Erkek Çocukları: Mustafa, İkinci Bayezıd, Cem, Korkud.
Kız Çocukları: Gevherhan Sultan.

 
        Fatih Sultan Mehmed, Osmanlı padişahlarının en büyüklerinden biridir. Sultan II. Murad’ın oğludur. Annesi, Sinop Hükümdarı İsfendiyar Bey’in kızı Hatice Halime Hümâ Hatun’dur. 30 Mart 1430 yılında Edirne’de doğmuştur.
        Fatih Sultan Mehmed, ilki 1443¢de, ikincisi de 1451 yılında olmak üzere iki defa tahta çıkmıştır. 31 yıl padişahlık yapmıştır. 1453 senesinde İstanbul¢u fethederek; hem Hz. Peygamber Efendimiz (s.a.s.)’in müjdesine mazhar olmuş, hem de Orta Çağ’ı kapayarak Yeni Çağ’ı açmıştır.
        Fatih Sultan Mehmed’in babası Sultan II. Murad Han, âdil ve büyük bir padişahtı. Ayrıca bilgin, şair ve dindar bir insandı. Henüz küçük bir şehzade olan oğlu Mehmed’in iyi bir şekil-de yetişmesi için, büyük bir gayret gösterdi. O’na, devrinin en meşhur ilim adamlarını hoca olarak tuttu. Oğlu Mehmed’i, bu bilginlere emanet etti.
        Fatih Sultan Mehmed’in ilk hocası Molla Gürâni’nin, Fatih’in yetişmesinde büyük emeği geçti.
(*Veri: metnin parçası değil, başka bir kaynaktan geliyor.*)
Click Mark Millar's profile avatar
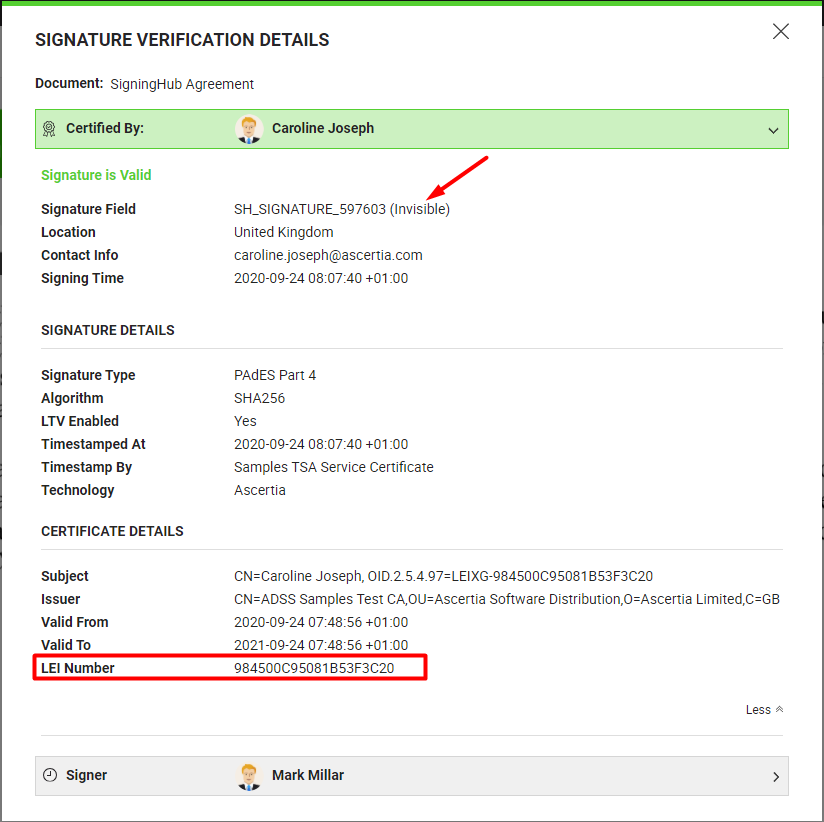824x822 pixels. coord(249,775)
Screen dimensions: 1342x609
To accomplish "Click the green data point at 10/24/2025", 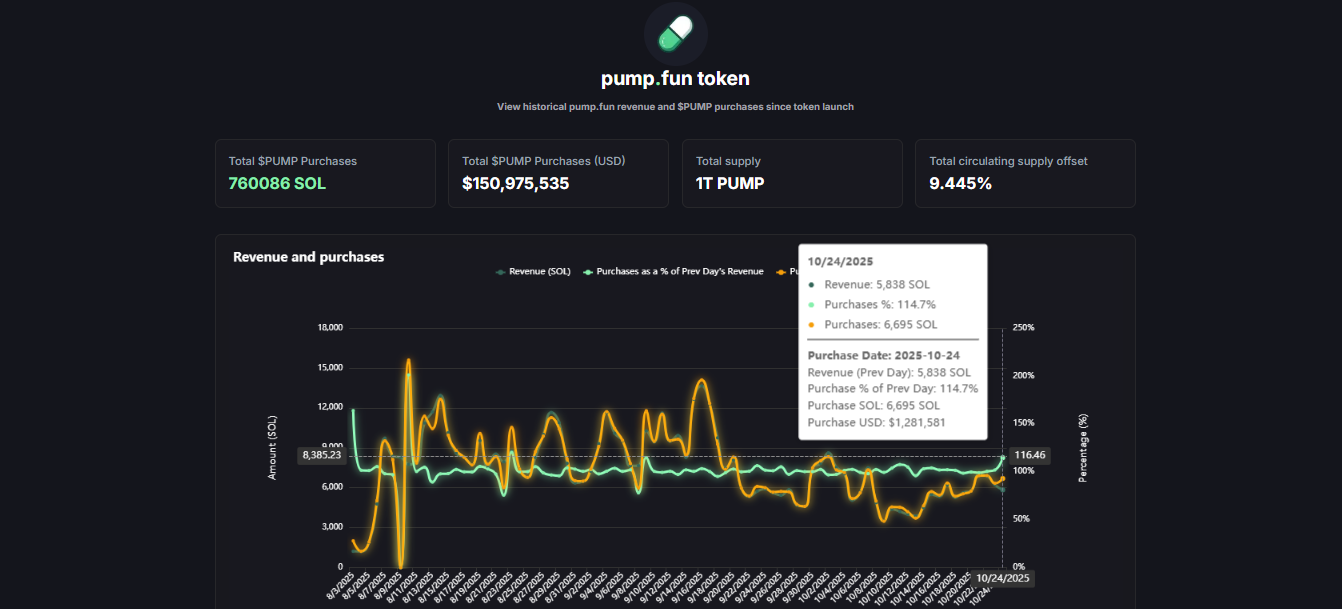I will [x=1003, y=458].
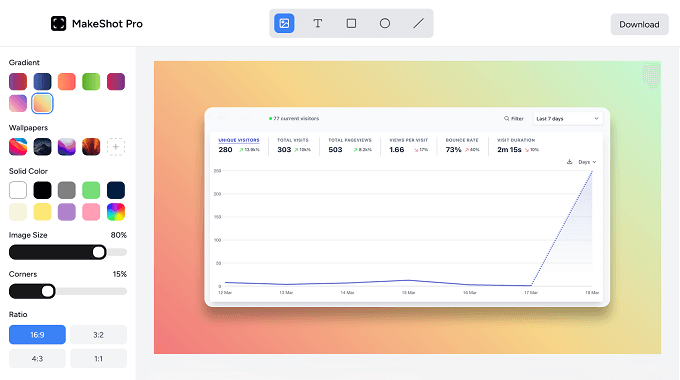Select the Line drawing tool

pos(418,23)
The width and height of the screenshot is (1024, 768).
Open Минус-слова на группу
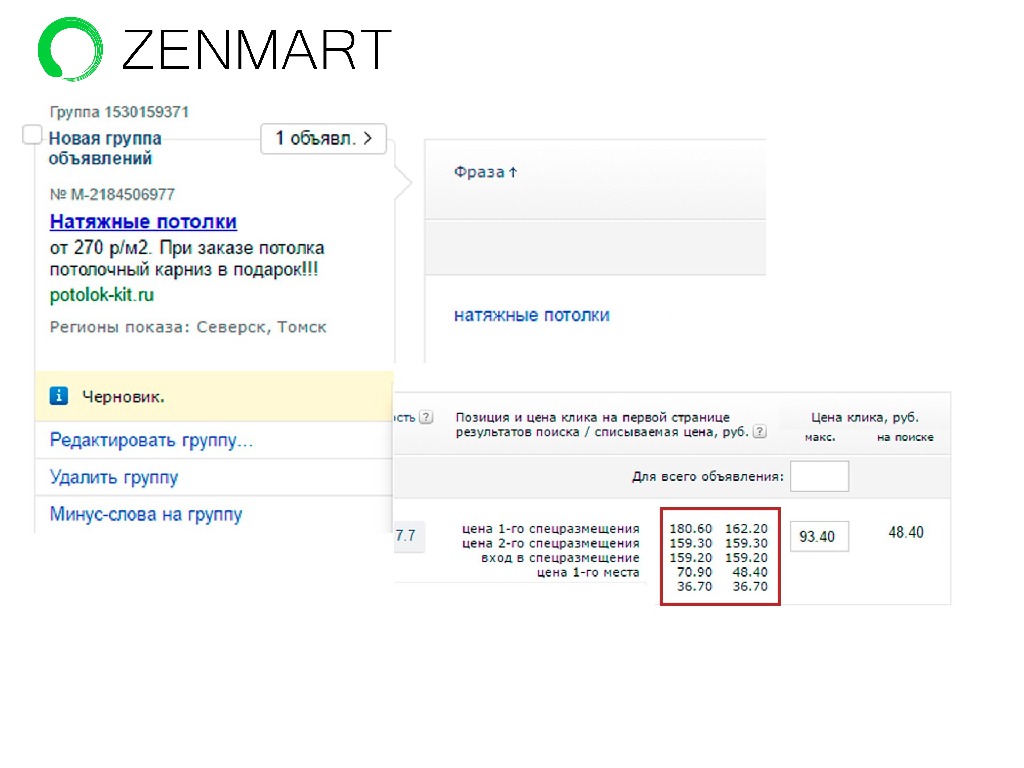(146, 514)
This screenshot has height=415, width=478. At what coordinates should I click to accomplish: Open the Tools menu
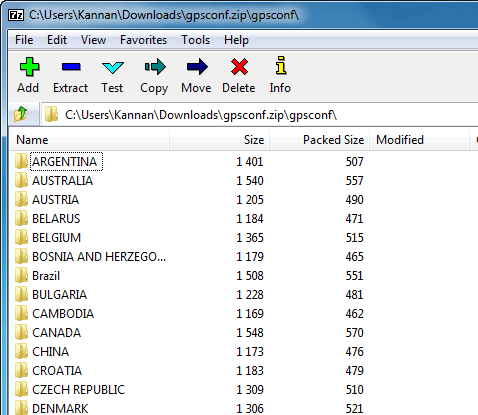point(195,40)
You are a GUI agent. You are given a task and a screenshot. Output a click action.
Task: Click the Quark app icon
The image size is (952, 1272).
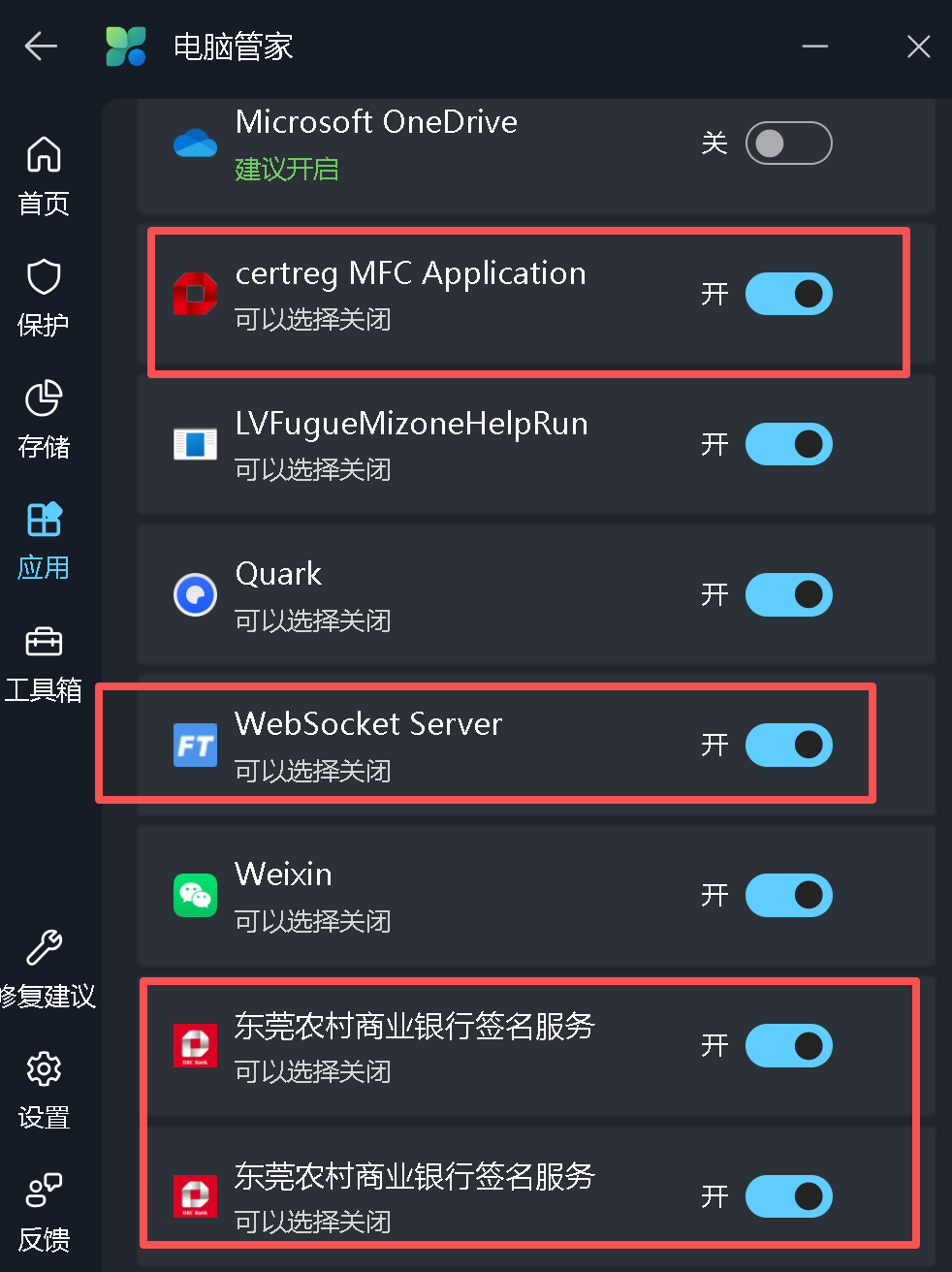pyautogui.click(x=195, y=594)
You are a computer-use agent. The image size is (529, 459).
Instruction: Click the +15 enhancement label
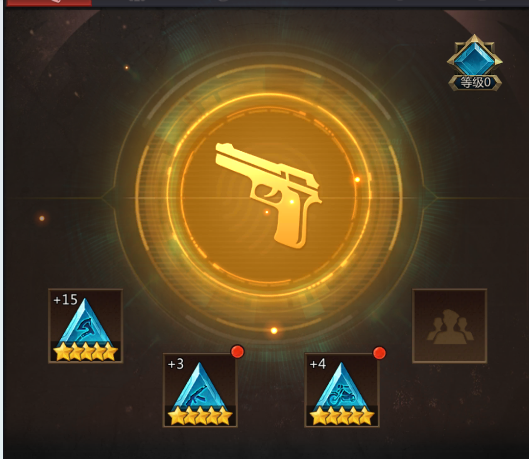[65, 299]
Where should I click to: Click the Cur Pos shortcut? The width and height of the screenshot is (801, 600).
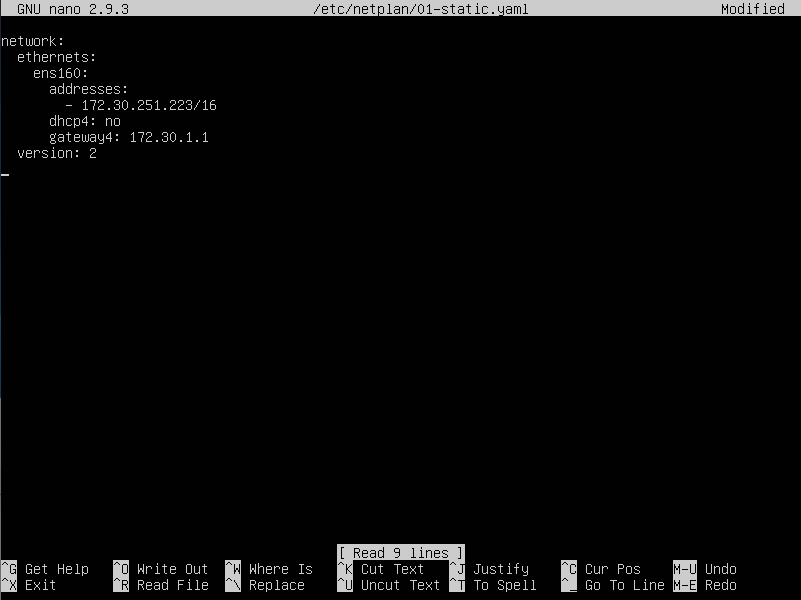pyautogui.click(x=612, y=569)
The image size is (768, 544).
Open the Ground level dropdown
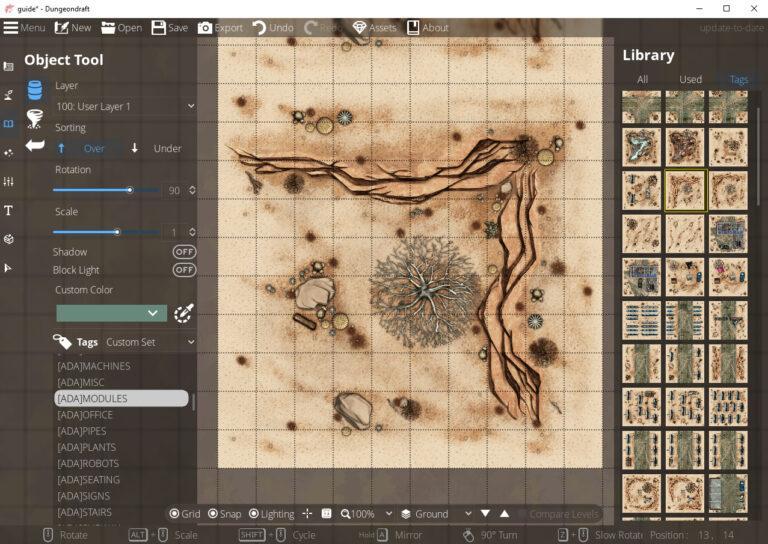(436, 514)
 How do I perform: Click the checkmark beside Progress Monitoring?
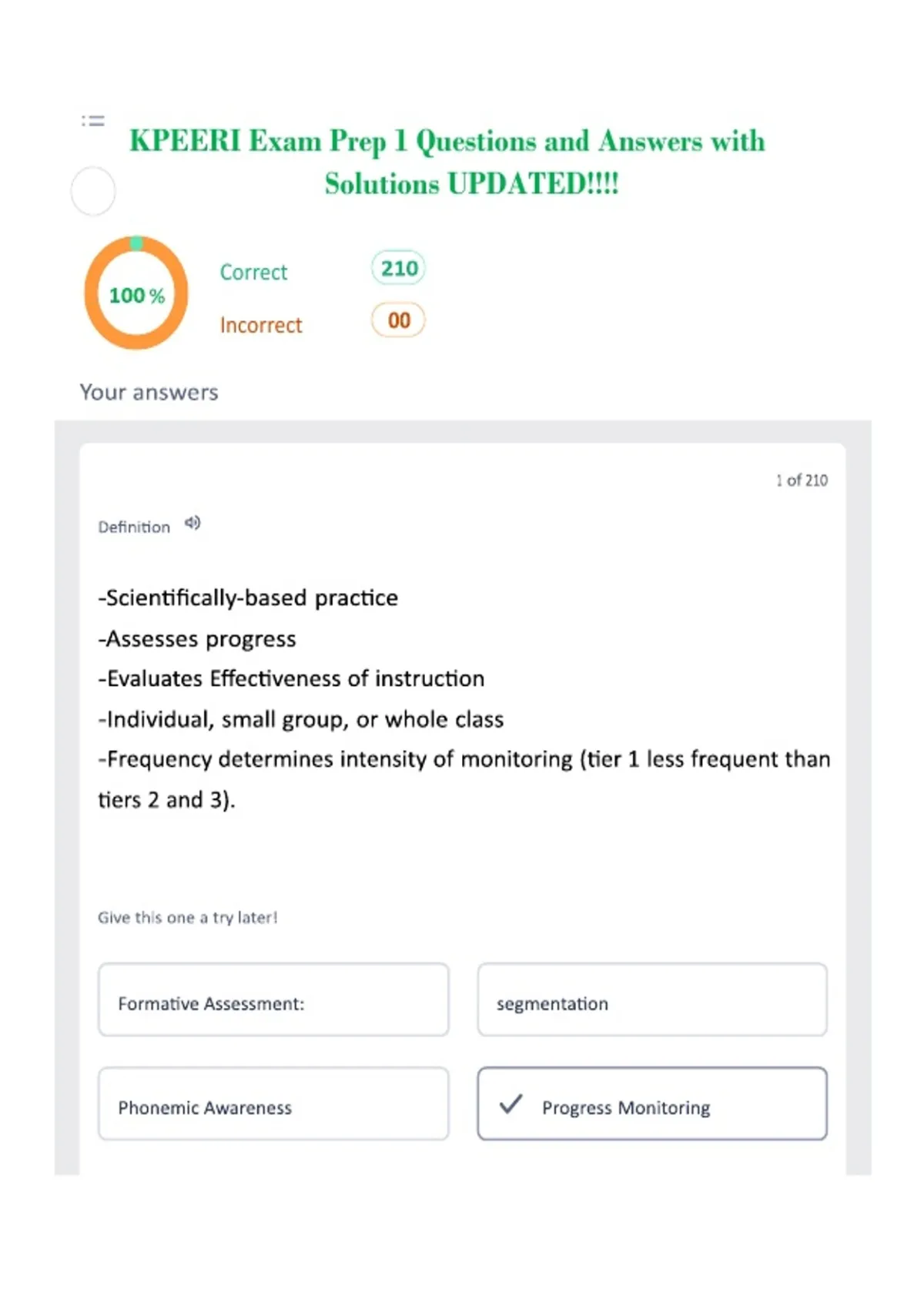[x=511, y=1104]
Molla Gürâni, Fatih’e sürekli olarak;
“ Haramdan uzak durmasını, bir belâdan kaçar gibi haramlardan sakınmasını” öğütlüyordu. Fatih, hükümdar olduktan sonra bile hocasına saygıda kusur etmemiştir. Molla Gürâni’yi görünce, camide dahi olsa ayağa kalkarak O’nu selâmlamıştır. Fatih Sultan Mehmed daha sonra, Molla Hüsrev ve Akşemseddin gibi çok değerli âlimlerden ders alarak iyi bir eğitim ve öğretim görmüştür.
        Fatih daha on iki yaşında bir şehzade iken, babası tahtı O’na bırakarak kendisi Manisa’ya çekildi. Osmanlı tahtına on iki yaşında bir çocuğun geçtiğini gören Haçlılar, savaş için hazırlıklara başladılar. Sultan Mehmed, bir durum değerlendirmesi yaptıktan sonra, babası Sultan Murad’ın tekrar tahta çıkması için haber gönderdi. Tehlikeyi ciddiye almayan II. Murad:
    “Görelim bakalım, oğlumuz nasıl padişahlık eder,” diyerek bu teklifi reddetti. Bunun üzerine genç padişah Sultan Mehmed, babası Sultan II. Murad’a şu mektubu yazdı:
    “Eğer padişah biz isek; size emrediyorum, hemen gelip ordumuzun başına geçin. Yok, eğer padişah siz iseniz, derhal gelerek devletinizi savunun.”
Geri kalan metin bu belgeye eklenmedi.